Songs of Muad'Dib: The Poetry of Frank Herbert
- Author: Frank Herbert Brian Herbert
- Language: English
- Series: Dune series
- Genre: science fiction poetry
- Published: 1992
- Publisher: Ace Books
- Publication place: United States
- Media type: Print
- Pages: 109 xiii, 111 pages
- ISBN: 0-441-77427-X
- OCLC: 25980728

= Songs of Muad'Dib =

1992 poetry collection by Frank Herbert

Songs of Muad'Dib: The Poetry of Frank Herbert is a 1992 collection of poems written by Frank Herbert and edited by his son Brian, published by Ace Books in May 1992. Many of the poems are related to Herbert's Dune science fiction series—"Muad'Dib" is an in-universe epithet of Paul Atreides, a series protagonist.

== Contents ==
The book opens with an introduction by Frank Herbert's son, Brian Herbert. The book itself contains 86 poems, most of which are "Brian Herbert's poetic translations of brief passages from his father's science fiction novels" (primarily from Soul Catcher, The White Plague, Dune, Dune Messiah, Children of Dune, and Heretics of Dune; 18 had not been previously published).

== Reception ==
In 1992 the book was reviewed by Gary K. Wolfe for Locus and Tony Manna for Voice of Youth Advocates.

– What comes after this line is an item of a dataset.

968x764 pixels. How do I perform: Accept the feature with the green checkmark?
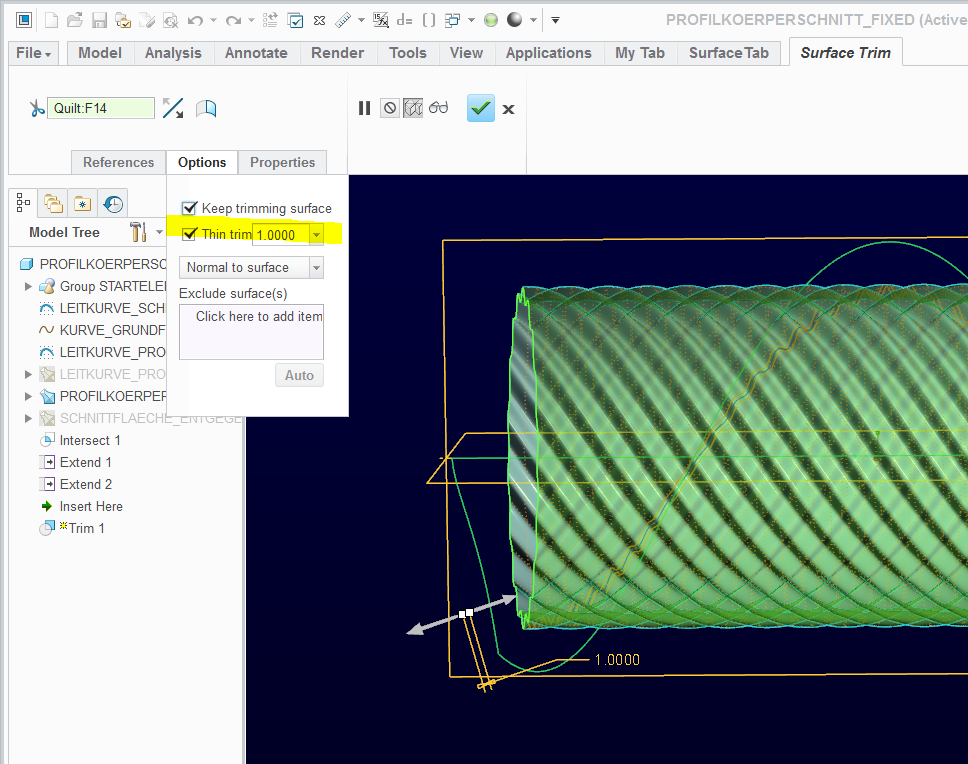(x=480, y=108)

Manna's review was positive, calling the book a collection of "eloquent, sometimes puzzling, poems" that should be well received by Herbert fans and inspire those not familiar with his works to pick them up. Manna notes that "the poems reflect tiny impressions of character, incident, atmosphere, and emotional climate, capturing in miniature the entire sweep of mood..., conflict..., or relationship... which permeates the immense and complex stories from which the poems are derived".

Wolfe's review of the collection was much more critical. Wolfe wrote that "It's not so much that Herbert is a bad poet - some of the pieces from Soul Catcher do a good job of capturing the mood and rhythm of Native American verse - but that he never really pretended to be a poet at all. Most of what's here was written not so much as poetic expression as it was to help give texture to imaginary societies; yanked out of those contexts, it sounds peculiar at best." Wolfe also commented that three of the poems in Songs... originate from The White Plague, but that work contains another poem which was not, speculating that it was perhaps "too racy". Wolfe concludes that the book makes a "pretty weak memorial to Herbert" (Frank Herbert died in 1986, several years before the Songs... were published by his son), suggesting that its publication amounted to little more than a marketing stunt aimed to keep the Dune franchise alive.